Figure 6. Differences in complex formation between anterior and posterior Hox factors.

A. The DNA probes tested for Hox complex formation in gel shift assays using Lab, Scr and Abd-A. Comparisons between the Exd/Hox sites, Hth sites and orientations between sites are highlighted. The percent of probe bound by Lab (110 × 10^-9 M), Scr (100 × 10^-9 M) and Abd-A (75 × 10^-9 M) with a constant amount of Exd/Hth (75 × 10^-9 M) in triplicate is noted. B. Comparative EMSAs on the DMXR1-Con probe using wild type and mutant Exd/Hth heterodimers (30 × 10^-9 M) with Lab (110 × 10^-9 M), Scr (100 × 10^-9 M) or Abd-A (75 × 10^-9 M) as indicated.
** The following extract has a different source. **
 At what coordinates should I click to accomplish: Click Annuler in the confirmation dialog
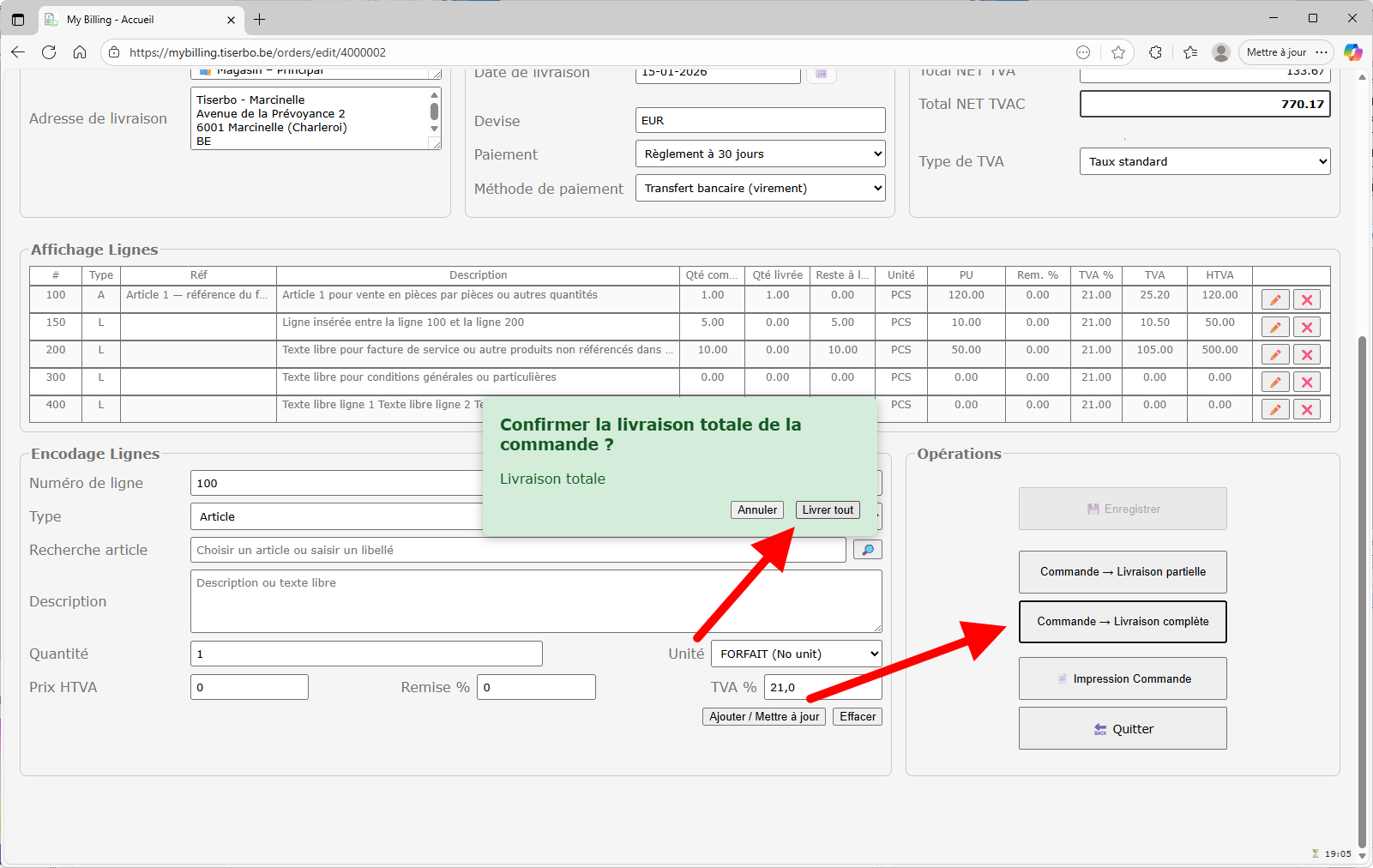pos(757,509)
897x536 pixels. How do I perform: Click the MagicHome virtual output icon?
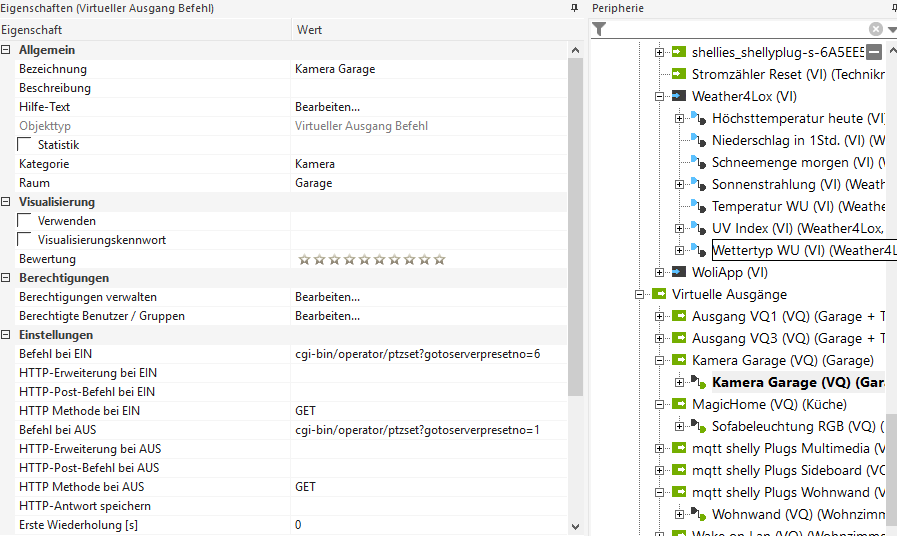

C-E. Assessing the dependence of Hox complex formation on Exd and Hth binding to DMXR1-Con (C), Lab48/95 (D), and, Hoxa3-PHP1 (E). Comparative DNA binding assays were performed in triplicate using equimolar amounts of Exd/Hth, Exd51A/Hth, and Exd/Hth51A proteins (30 × 10^-9 M) and Lab (110 × 10^-9 M), Scr (100 × 10^-9 M) or Abd-A (75 × 10^-9 M). The amount of probe bound by each Hox factor with wild type Exd/Hth was assigned to 100% (blue bar). The amount of probe bound by Exd51A/Hth (red bar) and Exd/Hth51A (yellow bar) compared to wild type was then determined. * denotes a significant difference from wild type binding (p-value < 0.001).